Настя видела фотографию Юры. Мальчик был очень похож на отца. Особенно разрезом глаз.
— Ты почему ушел от них?
— Потому что я так и не научился жить с семьей. Они все время были рядом, и я нигде не мог найти одиночества. Я боялся раствориться в их ауре, боялся ощущать себя человеком Средневековья, который еще не „отпочковался“ от общества.
— Мы живем с тобой вместе уже месяц. Ты не боишься раствориться в моей ауре?
— Мы живем с тобой, как на вулкане, Настя. Здесь все временно: я, ты, эта комната, где каждые два года появляются новые люди. И все они живут, думают, пишут, а потом исчезают, уходят, возвращаются в прошлую жизнь.
— Ты не ответил на мой вопрос.
— На что я не ответил?
— Ты не боишься привязаться ко мне?
— Мы оба свободны, Настя. Мы оба — как она. — Ростислав поднял Геру на ладони вытянутой руки, и кошечка, почувствовав себя неуютно, ощутимо царапнула эту руку.
— Ой! Сатанинское создание…
— Дай ее мне. Вот так, моя хорошая, на, попей молочка… Я устала от свободы, Слава. Я устала сама отвечать за свои поступки. Я устала гулять сама по себе.
— Это потому, что ты не знаешь, как мучительно бывает вдвоем, когда, кажется, невозможно расстаться. И тогда время останавливается, а часы выстукивают: „Так будет всегда!“
— Все так живут. Все — значит, это верный путь.
— Какая ты еще маленькая, Настя. Я же люблю тебя. Что тебе еще нужно? Быт? Тебе мало быта здесь, в этой комнате?
— Я хочу заново отстроить свой дом и жить в нем. Разве это плохо?
— Знаешь, малышка, когда-то очень давно жил один философ, который бродил по свету и думал. Так вот он сказал, по-моему, замечательную фразу: „Мир ловил меня, но не поймал“. А ты жаждешь быть пойманной этим миром.
— Я хочу быть с тобой.
— Ты и так со мной. Ты всегда была со мной, потому что я всегда тебя помнил.
— Даже в день своей свадьбы? — Настя уже готова была расплакаться.
— Ты смешиваешь два понятия: „быт“ и „бытие“. Ты — это бытие. Мое бытие, которое определяет сознание. — К Ростиславу вернулось хорошее настроение. — Кстати, ты не забыла, что скоро твой день рождения? Тут в журнале какие-то гороскопы. Прочесть твой?
— Да, пожалуйста. — Она устала вести этот беспредметный квазифилософский спор.
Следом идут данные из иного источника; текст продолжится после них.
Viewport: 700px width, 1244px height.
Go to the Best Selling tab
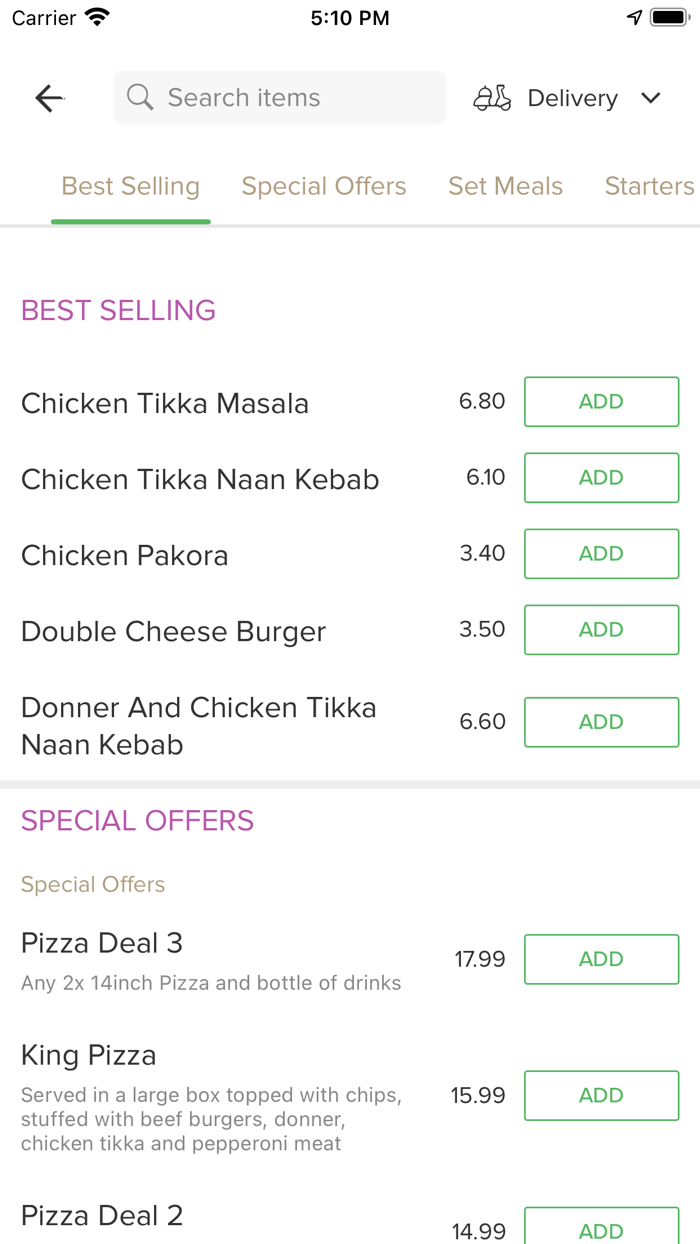pos(131,186)
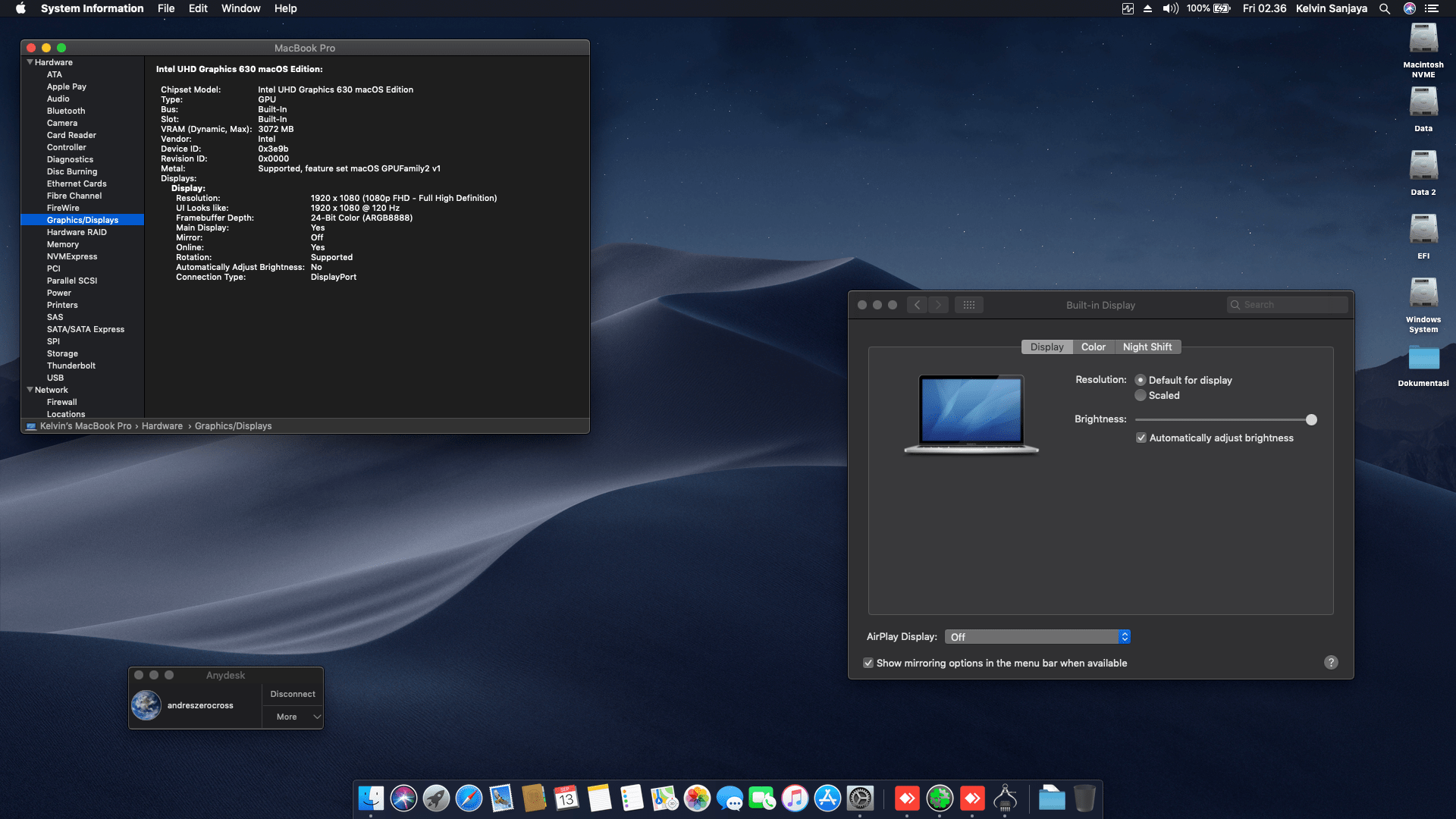Expand the More menu in Anydesk
This screenshot has height=819, width=1456.
[x=293, y=717]

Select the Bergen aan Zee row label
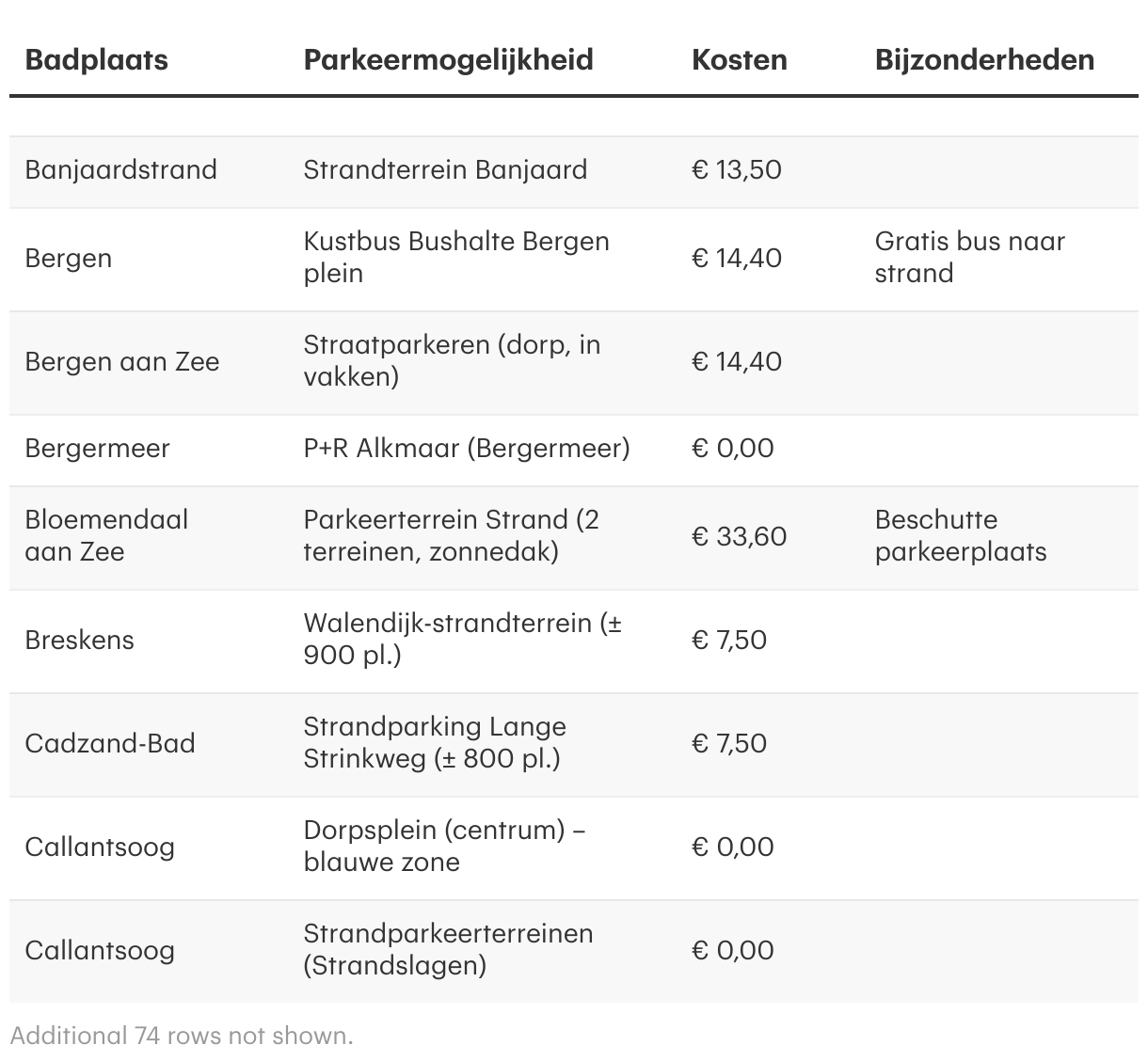click(x=121, y=362)
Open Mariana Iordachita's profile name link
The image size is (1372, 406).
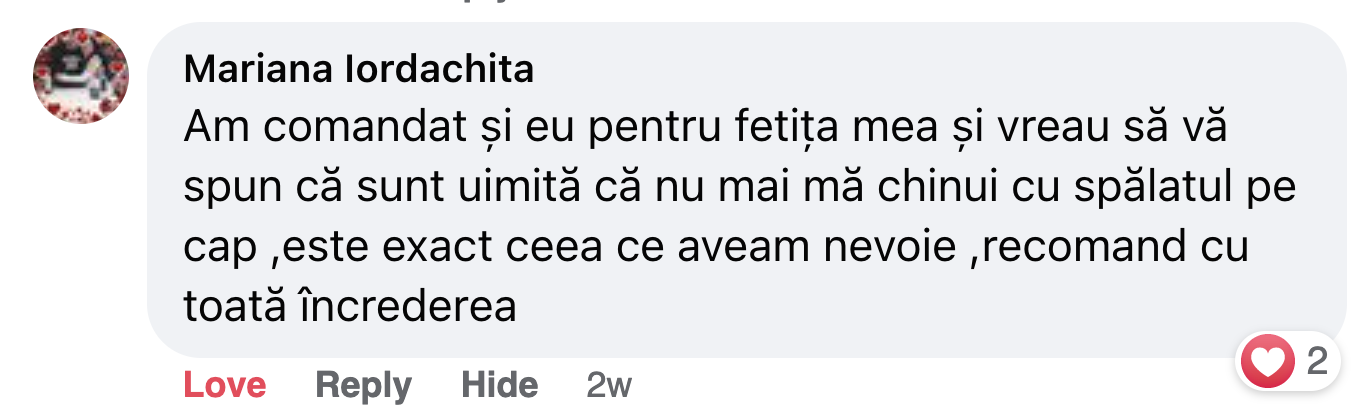pyautogui.click(x=359, y=70)
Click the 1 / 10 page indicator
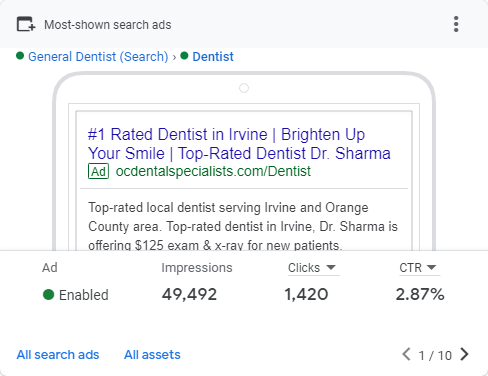This screenshot has width=488, height=376. 435,355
— Итак, Стрелец. Жизнерадостна, пристрастна, постоянно требует смены впечатлений. Любит сенсации. Уравновешенна, непринужденна в общении. Чувственное наслаждение от вкуса, запаха, звука, изображения приносит ей радость. Больше всего на свете любит собственное тело. Сексуальные возможности практически неограничены — как количественно, так и качественно. Разрывает брачные узы с мужчиной слабого или среднего темперамента, потому что в противном случае ее ждут бесконечные неврозы или постоянные внебрачные приключения. При успешном выборе партнера сохраняет ему верность. Секс в ее исполнении — мистерия, спектакль… Ну, и что скажешь?